Half of the top bunk is his,
that is he takes the night shift
sharing it with a late-night short-order cook
who cares for nothing,
not even a sweet bed to call his own.
The butcher does not have much more,
just what he wears or is in his pockets
and what he has saved in his small tin trunk
sealed and scented with camphor—
a second set of clothes and shoes
for festival days and funerals,
his ID papers, an IOU and a little cash,
a stack of letters, two or three photographs
and two or three clippings,
a pressed flower,
and a gold chain for the watch he once wore.
The room is small and spare
littered near the windowsill with cigarette butts
where his cousin, the oldtimer, always sits
reading the daily papers
or a broadside on revolution in the old country.
His cousin who occupies the lower bunk
never likes to go out
and with the bathroom down the hall
and a bar and grill on the ground floor
delivering dinner up to him
at the same time every night
it seems like he never does.
But the butcher loves the streets
or where the streets may take him.
Often he dines at the family clubhouse
bringing vegetables or a small fish from the docks
to share with those who have come in
from the country or another island
and need a place to stay
and fellow members and relatives to chat with.
Many remain after dinner to play dominoes or cards
but the butcher just watches
preferring to exchange a bit of lore or gossip
with the families who drop by
to pray to the Great Aunt in the front hall.

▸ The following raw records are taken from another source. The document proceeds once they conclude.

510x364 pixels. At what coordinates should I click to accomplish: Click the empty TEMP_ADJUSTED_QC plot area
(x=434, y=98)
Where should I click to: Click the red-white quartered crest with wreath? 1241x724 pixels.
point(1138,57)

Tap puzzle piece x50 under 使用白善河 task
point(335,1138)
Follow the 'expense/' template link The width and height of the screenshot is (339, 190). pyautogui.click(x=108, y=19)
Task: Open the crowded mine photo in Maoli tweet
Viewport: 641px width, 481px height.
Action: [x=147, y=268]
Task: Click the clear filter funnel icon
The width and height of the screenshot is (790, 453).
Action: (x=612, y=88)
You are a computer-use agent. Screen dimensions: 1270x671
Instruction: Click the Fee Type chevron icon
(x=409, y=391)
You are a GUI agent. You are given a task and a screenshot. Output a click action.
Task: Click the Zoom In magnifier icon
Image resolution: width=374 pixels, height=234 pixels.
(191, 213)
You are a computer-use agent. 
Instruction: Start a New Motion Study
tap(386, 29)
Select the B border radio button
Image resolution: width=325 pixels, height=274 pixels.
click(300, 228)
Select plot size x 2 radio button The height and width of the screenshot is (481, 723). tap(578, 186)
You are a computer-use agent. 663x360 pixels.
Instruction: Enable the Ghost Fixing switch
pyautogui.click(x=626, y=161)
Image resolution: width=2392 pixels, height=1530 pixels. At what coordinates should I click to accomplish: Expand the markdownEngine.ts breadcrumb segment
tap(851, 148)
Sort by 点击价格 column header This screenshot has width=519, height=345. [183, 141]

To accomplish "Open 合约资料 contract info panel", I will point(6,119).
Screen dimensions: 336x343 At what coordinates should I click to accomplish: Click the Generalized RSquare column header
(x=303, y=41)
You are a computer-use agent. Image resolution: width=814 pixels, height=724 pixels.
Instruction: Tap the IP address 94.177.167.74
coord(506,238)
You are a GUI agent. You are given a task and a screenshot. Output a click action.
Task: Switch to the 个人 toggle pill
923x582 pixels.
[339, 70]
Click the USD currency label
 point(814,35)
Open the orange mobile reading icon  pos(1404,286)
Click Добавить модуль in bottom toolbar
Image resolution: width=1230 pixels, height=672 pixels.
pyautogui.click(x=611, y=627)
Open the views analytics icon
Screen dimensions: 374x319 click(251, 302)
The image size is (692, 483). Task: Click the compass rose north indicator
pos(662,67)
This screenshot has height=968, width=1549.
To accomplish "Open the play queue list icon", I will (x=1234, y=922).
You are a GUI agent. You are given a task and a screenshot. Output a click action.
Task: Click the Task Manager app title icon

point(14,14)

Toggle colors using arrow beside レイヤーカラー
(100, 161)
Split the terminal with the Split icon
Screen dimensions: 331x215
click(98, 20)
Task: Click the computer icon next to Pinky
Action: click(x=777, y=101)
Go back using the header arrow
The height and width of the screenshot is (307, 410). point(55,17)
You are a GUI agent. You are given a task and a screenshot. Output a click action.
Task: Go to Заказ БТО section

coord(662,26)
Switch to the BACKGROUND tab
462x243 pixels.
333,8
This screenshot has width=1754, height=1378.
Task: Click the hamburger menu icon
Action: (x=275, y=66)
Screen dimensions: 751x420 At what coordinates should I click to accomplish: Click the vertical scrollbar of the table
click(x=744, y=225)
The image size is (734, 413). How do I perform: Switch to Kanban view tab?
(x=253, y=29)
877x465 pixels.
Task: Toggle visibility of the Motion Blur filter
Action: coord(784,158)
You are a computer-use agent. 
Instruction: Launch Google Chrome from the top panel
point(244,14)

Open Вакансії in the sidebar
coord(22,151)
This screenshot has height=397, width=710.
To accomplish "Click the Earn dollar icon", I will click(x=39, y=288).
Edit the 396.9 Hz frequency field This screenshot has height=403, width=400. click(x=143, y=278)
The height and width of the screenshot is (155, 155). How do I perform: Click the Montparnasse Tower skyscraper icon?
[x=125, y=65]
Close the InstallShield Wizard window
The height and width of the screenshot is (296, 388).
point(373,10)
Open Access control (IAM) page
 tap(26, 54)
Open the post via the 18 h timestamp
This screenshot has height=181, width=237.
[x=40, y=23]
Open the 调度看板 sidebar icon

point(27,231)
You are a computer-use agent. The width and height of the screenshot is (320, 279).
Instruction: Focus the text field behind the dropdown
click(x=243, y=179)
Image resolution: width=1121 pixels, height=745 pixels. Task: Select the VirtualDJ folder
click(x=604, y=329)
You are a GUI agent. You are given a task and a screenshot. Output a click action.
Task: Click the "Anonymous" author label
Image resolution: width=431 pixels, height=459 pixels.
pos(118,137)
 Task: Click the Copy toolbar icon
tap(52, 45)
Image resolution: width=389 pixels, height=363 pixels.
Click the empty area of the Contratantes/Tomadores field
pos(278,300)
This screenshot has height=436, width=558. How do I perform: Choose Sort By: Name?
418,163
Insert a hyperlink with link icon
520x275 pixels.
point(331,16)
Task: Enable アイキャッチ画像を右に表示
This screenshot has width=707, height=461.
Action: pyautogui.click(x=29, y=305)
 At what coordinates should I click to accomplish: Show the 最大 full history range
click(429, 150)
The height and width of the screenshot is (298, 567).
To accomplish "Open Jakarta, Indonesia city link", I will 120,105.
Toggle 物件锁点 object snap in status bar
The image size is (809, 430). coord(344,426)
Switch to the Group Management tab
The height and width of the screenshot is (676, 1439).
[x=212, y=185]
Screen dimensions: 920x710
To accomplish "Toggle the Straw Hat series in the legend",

Whenever an opera troupe or an orator comes to town
the butcher is sure to attend.
Fire or flood relief drives
can consume his spare time,
and if a clansman dies
he will join in the collection.
When he returns to his room
the butcher sleeps soundly without dreams
in spite of the after-work rehearsals
of the music society next door.
At dawn he awakes to the rooster crows
that punctuate each back courtyard and alleyway.
For breakfast he lingers over
his usual freshly squeezed orange juice
and rice with ham
at the corner coffee shop;
it is named after an ancient palace
and he tells the counterman with a smile
that his is as close to one
as he would ever choose to get.
As he leaves, the cashier often goes over
the almanac predictions for the day.
The butcher has never believed in destiny
but is too polite to say so;
he waits until he is out of sight
before he shrugs his shoulders.
On his way to work he passes an old banyan
where he recalls on an earlier morning
in the slanting sunlight
he saw a woman with a thin nose
and hair as pale as lightning
who looked like a girl
he might have married.
The owner opening up his store
always nods to him with deference.
The first customers arrive
as they set out the barbeque loin and roast pork
on hangers near the chopping block
that the owner will man.
The owner also collects the cash
leaving the butcher to work the second block
which is reserved for raw meat.
With his fat cleaver
he chops, carves, slices, minces, and trims.
Soon he is surrounded
by curly intestines and lumps of tongue,
the glutinous feet, slabs of spareribs,
pork chop, pork loin, pork butt,
pork belly, kidney, and liver.
He sells to the big restaurant facing the river,
the temple next to the chicken coops,
a few wives carrying their children,
the grocery store owner, the bald tailor,
and the letter writer who never stops talking.
Sometimes the kerosene peddler will curse him
for leaving too much fat.
Sometimes the barber will bring over
a can of soy bean milk as a gift.
He sharpens his knife when business is slow.
He remembers the sage's admonition
that to preserve the blade
the cook must seek the play
between the joints in the bones.


Wing Tek Lum, Bamboo Ridge: Journal of Hawai'i Literature and Arts, #52, 1991.